* [Saved data entries]

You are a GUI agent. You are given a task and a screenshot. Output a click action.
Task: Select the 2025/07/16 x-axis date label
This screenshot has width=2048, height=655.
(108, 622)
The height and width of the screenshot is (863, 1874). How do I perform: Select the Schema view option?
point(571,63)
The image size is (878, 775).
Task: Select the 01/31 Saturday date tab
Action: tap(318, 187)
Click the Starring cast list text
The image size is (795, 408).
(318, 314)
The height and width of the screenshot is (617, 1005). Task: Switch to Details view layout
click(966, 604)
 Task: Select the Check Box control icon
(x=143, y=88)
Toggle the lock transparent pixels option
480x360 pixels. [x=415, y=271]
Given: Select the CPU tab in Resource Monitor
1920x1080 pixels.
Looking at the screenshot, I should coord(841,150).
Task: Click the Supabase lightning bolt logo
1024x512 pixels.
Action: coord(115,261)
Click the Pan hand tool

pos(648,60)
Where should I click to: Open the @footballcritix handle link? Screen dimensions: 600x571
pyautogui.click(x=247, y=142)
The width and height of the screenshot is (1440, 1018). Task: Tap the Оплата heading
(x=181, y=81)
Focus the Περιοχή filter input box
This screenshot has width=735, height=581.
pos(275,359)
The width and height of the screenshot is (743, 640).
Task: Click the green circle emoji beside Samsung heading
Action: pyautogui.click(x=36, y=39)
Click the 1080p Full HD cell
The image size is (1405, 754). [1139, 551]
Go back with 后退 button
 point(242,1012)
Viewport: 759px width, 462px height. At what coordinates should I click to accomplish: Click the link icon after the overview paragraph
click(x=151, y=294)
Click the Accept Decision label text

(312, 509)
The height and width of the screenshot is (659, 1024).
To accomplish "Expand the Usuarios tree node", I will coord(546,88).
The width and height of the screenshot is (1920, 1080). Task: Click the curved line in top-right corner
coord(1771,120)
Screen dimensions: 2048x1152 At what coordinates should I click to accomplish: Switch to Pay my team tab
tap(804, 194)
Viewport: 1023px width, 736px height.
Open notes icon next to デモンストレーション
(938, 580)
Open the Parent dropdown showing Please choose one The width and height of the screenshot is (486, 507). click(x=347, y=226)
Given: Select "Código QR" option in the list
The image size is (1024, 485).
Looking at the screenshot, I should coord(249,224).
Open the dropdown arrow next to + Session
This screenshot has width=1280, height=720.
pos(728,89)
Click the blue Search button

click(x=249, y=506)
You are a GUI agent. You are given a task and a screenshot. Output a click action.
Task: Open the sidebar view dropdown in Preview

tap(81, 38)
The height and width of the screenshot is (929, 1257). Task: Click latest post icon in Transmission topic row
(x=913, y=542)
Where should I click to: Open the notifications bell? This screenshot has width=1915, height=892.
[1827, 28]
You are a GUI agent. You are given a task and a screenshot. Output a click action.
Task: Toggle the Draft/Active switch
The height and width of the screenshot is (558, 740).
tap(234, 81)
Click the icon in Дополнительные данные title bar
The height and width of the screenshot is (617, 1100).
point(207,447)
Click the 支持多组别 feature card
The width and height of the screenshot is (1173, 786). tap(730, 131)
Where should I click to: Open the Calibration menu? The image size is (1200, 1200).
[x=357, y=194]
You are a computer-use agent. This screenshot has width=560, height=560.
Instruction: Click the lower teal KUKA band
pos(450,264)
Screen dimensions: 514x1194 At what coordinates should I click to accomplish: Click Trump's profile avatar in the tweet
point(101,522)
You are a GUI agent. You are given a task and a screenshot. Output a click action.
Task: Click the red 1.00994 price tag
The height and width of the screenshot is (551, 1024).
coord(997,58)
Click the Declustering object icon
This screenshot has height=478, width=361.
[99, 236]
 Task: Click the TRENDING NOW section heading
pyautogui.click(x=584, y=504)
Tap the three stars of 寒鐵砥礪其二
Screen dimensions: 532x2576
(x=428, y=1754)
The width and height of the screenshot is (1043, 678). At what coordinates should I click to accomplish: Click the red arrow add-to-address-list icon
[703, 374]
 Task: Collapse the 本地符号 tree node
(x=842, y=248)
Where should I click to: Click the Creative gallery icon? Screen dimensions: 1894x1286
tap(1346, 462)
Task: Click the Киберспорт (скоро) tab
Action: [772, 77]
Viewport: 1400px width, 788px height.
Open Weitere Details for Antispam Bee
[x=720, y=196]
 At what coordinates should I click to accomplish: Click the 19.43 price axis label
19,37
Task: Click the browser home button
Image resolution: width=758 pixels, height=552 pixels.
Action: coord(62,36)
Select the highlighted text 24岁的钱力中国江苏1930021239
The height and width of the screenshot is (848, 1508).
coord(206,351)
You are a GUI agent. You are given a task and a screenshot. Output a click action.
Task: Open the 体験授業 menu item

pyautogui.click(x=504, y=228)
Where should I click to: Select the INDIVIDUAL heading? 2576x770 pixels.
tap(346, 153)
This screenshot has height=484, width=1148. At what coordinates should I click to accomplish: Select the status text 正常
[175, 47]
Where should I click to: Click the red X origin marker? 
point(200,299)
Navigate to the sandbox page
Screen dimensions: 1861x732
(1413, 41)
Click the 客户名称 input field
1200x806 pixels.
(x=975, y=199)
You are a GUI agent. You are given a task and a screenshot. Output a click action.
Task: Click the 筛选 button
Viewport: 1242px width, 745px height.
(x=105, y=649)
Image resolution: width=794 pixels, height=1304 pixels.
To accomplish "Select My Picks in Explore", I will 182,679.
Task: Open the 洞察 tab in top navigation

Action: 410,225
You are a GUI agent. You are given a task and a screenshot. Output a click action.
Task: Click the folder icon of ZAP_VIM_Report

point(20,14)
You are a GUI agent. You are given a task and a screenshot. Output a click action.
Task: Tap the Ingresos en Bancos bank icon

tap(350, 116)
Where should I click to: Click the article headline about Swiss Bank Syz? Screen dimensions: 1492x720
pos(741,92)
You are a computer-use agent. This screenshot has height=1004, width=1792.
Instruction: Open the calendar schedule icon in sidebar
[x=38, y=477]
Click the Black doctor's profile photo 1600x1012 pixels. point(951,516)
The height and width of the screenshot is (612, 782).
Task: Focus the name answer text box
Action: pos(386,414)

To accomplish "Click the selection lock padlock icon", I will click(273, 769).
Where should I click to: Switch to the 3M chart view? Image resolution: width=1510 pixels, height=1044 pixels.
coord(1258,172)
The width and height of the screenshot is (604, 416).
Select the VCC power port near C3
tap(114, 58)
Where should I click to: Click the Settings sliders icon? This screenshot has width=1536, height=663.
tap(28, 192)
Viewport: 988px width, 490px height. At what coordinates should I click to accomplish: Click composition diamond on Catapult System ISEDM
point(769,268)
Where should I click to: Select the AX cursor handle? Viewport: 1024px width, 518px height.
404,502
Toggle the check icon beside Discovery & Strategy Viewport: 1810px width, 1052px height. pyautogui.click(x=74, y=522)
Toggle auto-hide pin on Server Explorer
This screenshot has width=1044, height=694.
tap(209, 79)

* [ACTION ITEM]
Reproduce each entry above character for character.

* [OUTPUT]
You are a GUI agent. You are given a task and a screenshot. Output a click action.
Task: Select the 2025/07/16 x-axis date label
This screenshot has width=2048, height=655.
(108, 622)
The height and width of the screenshot is (863, 1874). How do I perform: Select the Schema view option?
point(571,63)
The image size is (878, 775).
Task: Select the 01/31 Saturday date tab
Action: tap(318, 187)
Click the Starring cast list text
The image size is (795, 408).
(318, 314)
The height and width of the screenshot is (617, 1005). Task: Switch to Details view layout
click(966, 604)
 Task: Select the Check Box control icon
(x=143, y=88)
Toggle the lock transparent pixels option
480x360 pixels. [x=415, y=271]
Given: Select the CPU tab in Resource Monitor
1920x1080 pixels.
Looking at the screenshot, I should coord(841,150).
Task: Click the Supabase lightning bolt logo
1024x512 pixels.
Action: coord(115,261)
Click the Pan hand tool

pos(648,60)
Where should I click to: Open the @footballcritix handle link? Screen dimensions: 600x571
pyautogui.click(x=247, y=142)
The width and height of the screenshot is (1440, 1018). Task: Tap the Оплата heading
(x=181, y=81)
Focus the Περιοχή filter input box
This screenshot has width=735, height=581.
pos(275,359)
The width and height of the screenshot is (743, 640).
Task: Click the green circle emoji beside Samsung heading
Action: pyautogui.click(x=36, y=39)
Click the 1080p Full HD cell
The image size is (1405, 754). [1139, 551]
Go back with 后退 button
 point(242,1012)
Viewport: 759px width, 462px height. At what coordinates should I click to accomplish: Click the link icon after the overview paragraph
click(x=151, y=294)
Click the Accept Decision label text

(312, 509)
The height and width of the screenshot is (659, 1024).
To accomplish "Expand the Usuarios tree node", I will coord(546,88).
The width and height of the screenshot is (1920, 1080). Task: Click the curved line in top-right corner
coord(1771,120)
Screen dimensions: 2048x1152 At what coordinates should I click to accomplish: Switch to Pay my team tab
tap(804, 194)
Viewport: 1023px width, 736px height.
Open notes icon next to デモンストレーション
(938, 580)
Open the Parent dropdown showing Please choose one The width and height of the screenshot is (486, 507). click(x=347, y=226)
Given: Select "Código QR" option in the list
The image size is (1024, 485).
Looking at the screenshot, I should coord(249,224).
Open the dropdown arrow next to + Session
This screenshot has width=1280, height=720.
pos(728,89)
Click the blue Search button

click(x=249, y=506)
You are a GUI agent. You are given a task and a screenshot. Output a click action.
Task: Open the sidebar view dropdown in Preview

tap(81, 38)
The height and width of the screenshot is (929, 1257). Task: Click latest post icon in Transmission topic row
(x=913, y=542)
Where should I click to: Open the notifications bell? This screenshot has width=1915, height=892.
[1827, 28]
You are a GUI agent. You are given a task and a screenshot. Output a click action.
Task: Toggle the Draft/Active switch
The height and width of the screenshot is (558, 740).
tap(234, 81)
Click the icon in Дополнительные данные title bar
The height and width of the screenshot is (617, 1100).
point(207,447)
Click the 支持多组别 feature card
The width and height of the screenshot is (1173, 786). tap(730, 131)
Where should I click to: Open the Calibration menu? The image size is (1200, 1200).
[x=357, y=194]
You are a computer-use agent. This screenshot has width=560, height=560.
Instruction: Click the lower teal KUKA band
pos(450,264)
Screen dimensions: 514x1194 At what coordinates should I click to accomplish: Click Trump's profile avatar in the tweet
point(101,522)
You are a GUI agent. You are given a task and a screenshot. Output a click action.
Task: Click the red 1.00994 price tag
The height and width of the screenshot is (551, 1024).
coord(997,58)
Click the Declustering object icon
This screenshot has height=478, width=361.
[99, 236]
 Task: Click the TRENDING NOW section heading
pyautogui.click(x=584, y=504)
Tap the three stars of 寒鐵砥礪其二
Screen dimensions: 532x2576
(x=428, y=1754)
The width and height of the screenshot is (1043, 678). At what coordinates should I click to accomplish: Click the red arrow add-to-address-list icon
[703, 374]
 Task: Collapse the 本地符号 tree node
(x=842, y=248)
Where should I click to: Click the Creative gallery icon? Screen dimensions: 1894x1286
tap(1346, 462)
Task: Click the Киберспорт (скоро) tab
Action: [772, 77]
Viewport: 1400px width, 788px height.
Open Weitere Details for Antispam Bee
[x=720, y=196]
 At what coordinates should I click to accomplish: Click the 19.43 price axis label
19,37
Task: Click the browser home button
Image resolution: width=758 pixels, height=552 pixels.
Action: coord(62,36)
Select the highlighted text 24岁的钱力中国江苏1930021239
The height and width of the screenshot is (848, 1508).
coord(206,351)
You are a GUI agent. You are given a task and a screenshot. Output a click action.
Task: Open the 体験授業 menu item

pyautogui.click(x=504, y=228)
Where should I click to: Select the INDIVIDUAL heading? 2576x770 pixels.
tap(346, 153)
This screenshot has height=484, width=1148. At what coordinates should I click to accomplish: Select the status text 正常
[175, 47]
Where should I click to: Click the red X origin marker? 
point(200,299)
Navigate to the sandbox page
Screen dimensions: 1861x732
(1413, 41)
Click the 客户名称 input field
1200x806 pixels.
(x=975, y=199)
You are a GUI agent. You are given a task and a screenshot. Output a click action.
Task: Click the 筛选 button
Viewport: 1242px width, 745px height.
(x=105, y=649)
Image resolution: width=794 pixels, height=1304 pixels.
To accomplish "Select My Picks in Explore", I will 182,679.
Task: Open the 洞察 tab in top navigation

Action: 410,225
You are a GUI agent. You are given a task and a screenshot. Output a click action.
Task: Click the folder icon of ZAP_VIM_Report

point(20,14)
You are a GUI agent. You are given a task and a screenshot. Output a click action.
Task: Tap the Ingresos en Bancos bank icon

tap(350, 116)
Where should I click to: Click the article headline about Swiss Bank Syz? Screen dimensions: 1492x720
pos(741,92)
You are a computer-use agent. This screenshot has height=1004, width=1792.
Instruction: Open the calendar schedule icon in sidebar
[x=38, y=477]
Click the Black doctor's profile photo 1600x1012 pixels. point(951,516)
The height and width of the screenshot is (612, 782).
Task: Focus the name answer text box
Action: pos(386,414)

To accomplish "Click the selection lock padlock icon", I will click(273, 769).
Where should I click to: Switch to the 3M chart view? Image resolution: width=1510 pixels, height=1044 pixels.
coord(1258,172)
The width and height of the screenshot is (604, 416).
Select the VCC power port near C3
tap(114, 58)
Where should I click to: Click the Settings sliders icon? This screenshot has width=1536, height=663.
tap(28, 192)
Viewport: 988px width, 490px height. At what coordinates should I click to accomplish: Click composition diamond on Catapult System ISEDM
point(769,268)
Where should I click to: Select the AX cursor handle? Viewport: 1024px width, 518px height.
404,502
Toggle the check icon beside Discovery & Strategy Viewport: 1810px width, 1052px height. pyautogui.click(x=74, y=522)
Toggle auto-hide pin on Server Explorer
This screenshot has width=1044, height=694.
tap(209, 79)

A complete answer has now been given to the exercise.